#### Stated goal:
Turn the items below into a Markdown table with the columns Number and Item line, one row per line, numbered in order and skipping any blank lines.
>> BEGIN
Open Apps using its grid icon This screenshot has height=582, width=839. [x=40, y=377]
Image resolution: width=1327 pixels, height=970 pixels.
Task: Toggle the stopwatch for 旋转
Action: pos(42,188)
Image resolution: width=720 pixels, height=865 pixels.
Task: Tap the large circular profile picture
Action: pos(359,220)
>> END
#### Solution to the exercise:
| Number | Item line |
|---|---|
| 1 | Open Apps using its grid icon This screenshot has height=582, width=839. [x=40, y=377] |
| 2 | Image resolution: width=1327 pixels, height=970 pixels. |
| 3 | Task: Toggle the stopwatch for 旋转 |
| 4 | Action: pos(42,188) |
| 5 | Image resolution: width=720 pixels, height=865 pixels. |
| 6 | Task: Tap the large circular profile picture |
| 7 | Action: pos(359,220) |